Lettere |
Scritta tra il 426/427.
Dario, mentre ringrazia Agostino della lettera inviatagli ( n. 1-2 ) lo rassicura d'adoperarsi per ristabilire la pace e lo prega d'inviargli i libri delle Confessioni, ricordandogli una supposta lettera del re Abgar a Cristo; scrive d'avergli inviate delle medicine ( n. 3-6 ).
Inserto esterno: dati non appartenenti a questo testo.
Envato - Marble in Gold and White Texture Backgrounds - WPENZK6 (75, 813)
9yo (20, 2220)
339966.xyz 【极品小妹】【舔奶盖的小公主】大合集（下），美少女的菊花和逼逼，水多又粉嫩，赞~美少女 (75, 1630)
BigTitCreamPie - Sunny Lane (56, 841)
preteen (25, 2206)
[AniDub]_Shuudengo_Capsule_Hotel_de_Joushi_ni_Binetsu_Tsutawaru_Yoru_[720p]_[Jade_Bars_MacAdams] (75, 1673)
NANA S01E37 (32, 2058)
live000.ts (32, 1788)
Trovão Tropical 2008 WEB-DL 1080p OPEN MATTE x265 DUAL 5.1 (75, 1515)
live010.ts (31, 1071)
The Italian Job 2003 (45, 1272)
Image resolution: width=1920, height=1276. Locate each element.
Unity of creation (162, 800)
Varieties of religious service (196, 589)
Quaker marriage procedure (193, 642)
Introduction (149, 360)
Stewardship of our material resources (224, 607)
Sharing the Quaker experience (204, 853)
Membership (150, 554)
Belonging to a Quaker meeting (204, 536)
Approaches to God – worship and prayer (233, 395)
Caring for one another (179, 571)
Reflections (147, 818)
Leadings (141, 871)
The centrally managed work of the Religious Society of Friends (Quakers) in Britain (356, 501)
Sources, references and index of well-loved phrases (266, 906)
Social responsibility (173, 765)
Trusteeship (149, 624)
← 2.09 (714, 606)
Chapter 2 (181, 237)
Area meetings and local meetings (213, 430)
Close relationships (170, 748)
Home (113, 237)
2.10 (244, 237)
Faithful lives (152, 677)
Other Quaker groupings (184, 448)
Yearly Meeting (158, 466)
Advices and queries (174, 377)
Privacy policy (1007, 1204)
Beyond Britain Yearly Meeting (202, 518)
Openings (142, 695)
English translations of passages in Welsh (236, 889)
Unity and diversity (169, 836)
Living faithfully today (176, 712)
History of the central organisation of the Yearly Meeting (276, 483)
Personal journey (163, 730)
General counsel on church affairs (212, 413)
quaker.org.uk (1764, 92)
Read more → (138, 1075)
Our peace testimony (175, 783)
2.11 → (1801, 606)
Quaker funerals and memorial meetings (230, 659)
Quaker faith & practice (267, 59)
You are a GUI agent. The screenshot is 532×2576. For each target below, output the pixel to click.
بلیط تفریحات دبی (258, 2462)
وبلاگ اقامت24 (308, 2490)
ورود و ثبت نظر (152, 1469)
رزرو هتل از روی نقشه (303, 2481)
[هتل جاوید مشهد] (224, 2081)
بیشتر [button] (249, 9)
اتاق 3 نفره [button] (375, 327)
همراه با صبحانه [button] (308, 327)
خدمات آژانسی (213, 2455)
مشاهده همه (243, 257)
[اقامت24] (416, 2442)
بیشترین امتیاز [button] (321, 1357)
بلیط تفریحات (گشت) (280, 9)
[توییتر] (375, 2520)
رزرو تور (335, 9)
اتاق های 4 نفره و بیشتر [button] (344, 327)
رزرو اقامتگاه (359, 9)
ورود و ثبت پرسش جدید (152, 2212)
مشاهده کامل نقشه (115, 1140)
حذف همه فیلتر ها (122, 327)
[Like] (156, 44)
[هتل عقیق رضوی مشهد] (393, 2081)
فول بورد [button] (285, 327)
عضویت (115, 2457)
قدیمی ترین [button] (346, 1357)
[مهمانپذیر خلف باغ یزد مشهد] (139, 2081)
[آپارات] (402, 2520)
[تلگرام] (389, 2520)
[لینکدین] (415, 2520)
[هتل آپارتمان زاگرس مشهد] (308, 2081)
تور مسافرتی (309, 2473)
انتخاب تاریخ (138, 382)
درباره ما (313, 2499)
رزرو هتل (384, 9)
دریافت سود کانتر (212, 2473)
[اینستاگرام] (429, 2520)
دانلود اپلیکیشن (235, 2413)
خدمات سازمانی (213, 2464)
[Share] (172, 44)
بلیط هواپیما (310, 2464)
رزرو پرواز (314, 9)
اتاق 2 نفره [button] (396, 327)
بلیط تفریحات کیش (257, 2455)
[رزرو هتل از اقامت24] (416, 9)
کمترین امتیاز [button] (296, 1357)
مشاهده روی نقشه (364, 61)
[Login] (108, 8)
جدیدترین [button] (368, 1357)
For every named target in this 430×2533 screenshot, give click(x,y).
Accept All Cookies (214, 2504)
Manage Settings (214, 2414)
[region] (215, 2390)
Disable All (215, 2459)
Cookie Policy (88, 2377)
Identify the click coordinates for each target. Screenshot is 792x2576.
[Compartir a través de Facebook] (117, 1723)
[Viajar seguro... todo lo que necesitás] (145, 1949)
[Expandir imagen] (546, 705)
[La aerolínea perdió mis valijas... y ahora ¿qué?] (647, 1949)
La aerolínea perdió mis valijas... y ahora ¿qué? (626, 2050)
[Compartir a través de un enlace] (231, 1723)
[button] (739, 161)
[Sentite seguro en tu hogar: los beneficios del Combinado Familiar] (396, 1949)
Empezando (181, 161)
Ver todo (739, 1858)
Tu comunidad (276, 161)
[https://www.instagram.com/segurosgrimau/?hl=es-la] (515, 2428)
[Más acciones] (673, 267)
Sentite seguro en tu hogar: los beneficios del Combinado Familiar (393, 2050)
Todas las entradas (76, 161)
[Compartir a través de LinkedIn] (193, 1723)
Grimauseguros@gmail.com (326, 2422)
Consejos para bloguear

Dario invia saluti ad Agostino, suo signore
Oh se il Dio tuo e di tutti, o mio santo padre e signore, m'avesse fatto giungere personalmente alla tua presenza e davanti agli occhi tuoi, allo stesso modo che il mio nome è stato fatto giungere alle tue orecchie, grazie alla bontà dei tuoi - come tu dici - colleghi Urbano e Novato!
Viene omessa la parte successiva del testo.